■ **What to do**: Take the entries that follow and return only the lines from the one with "Viewport: 700px width, 596px height." through the final line, leaving every picture behind.

Pixel coordinate grounding data:

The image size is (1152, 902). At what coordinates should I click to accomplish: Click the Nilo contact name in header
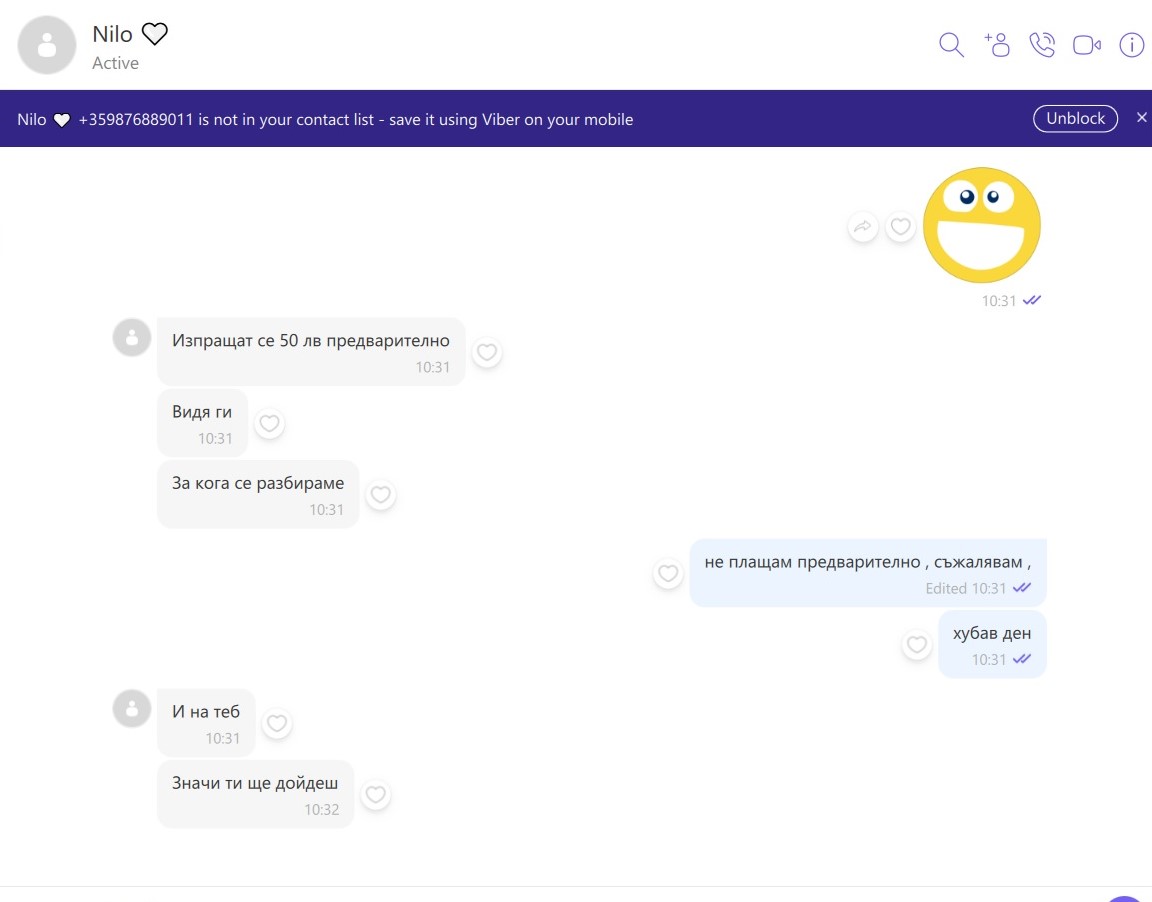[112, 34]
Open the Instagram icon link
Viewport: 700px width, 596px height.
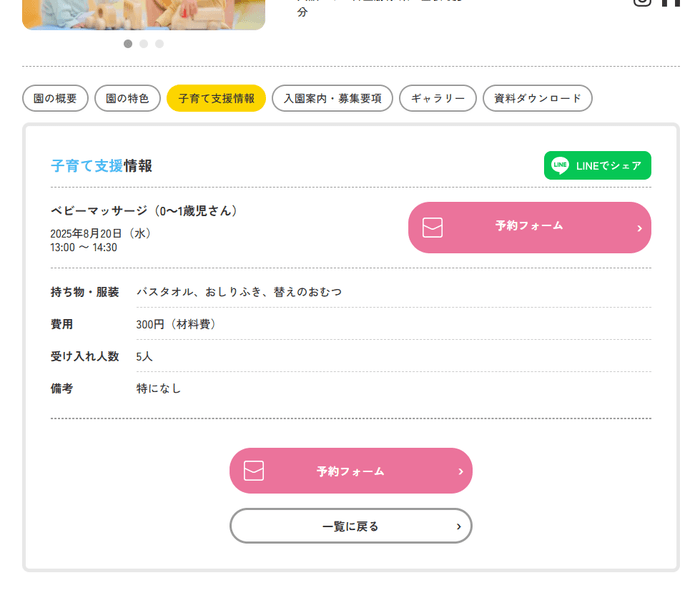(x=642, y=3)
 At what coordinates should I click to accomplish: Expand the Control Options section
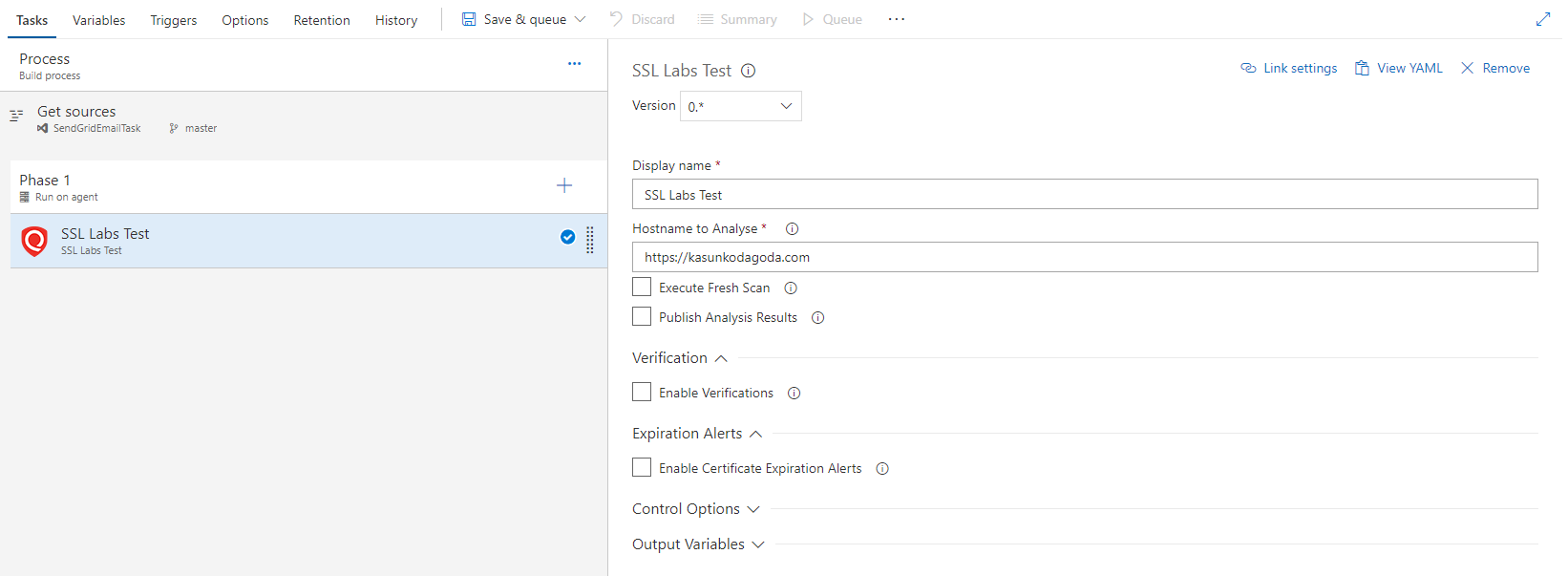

■ **The completed task**:
Viewport: 700px width, 596px height.
(x=642, y=3)
 At what coordinates should I click to accomplish: Expand the Control Options section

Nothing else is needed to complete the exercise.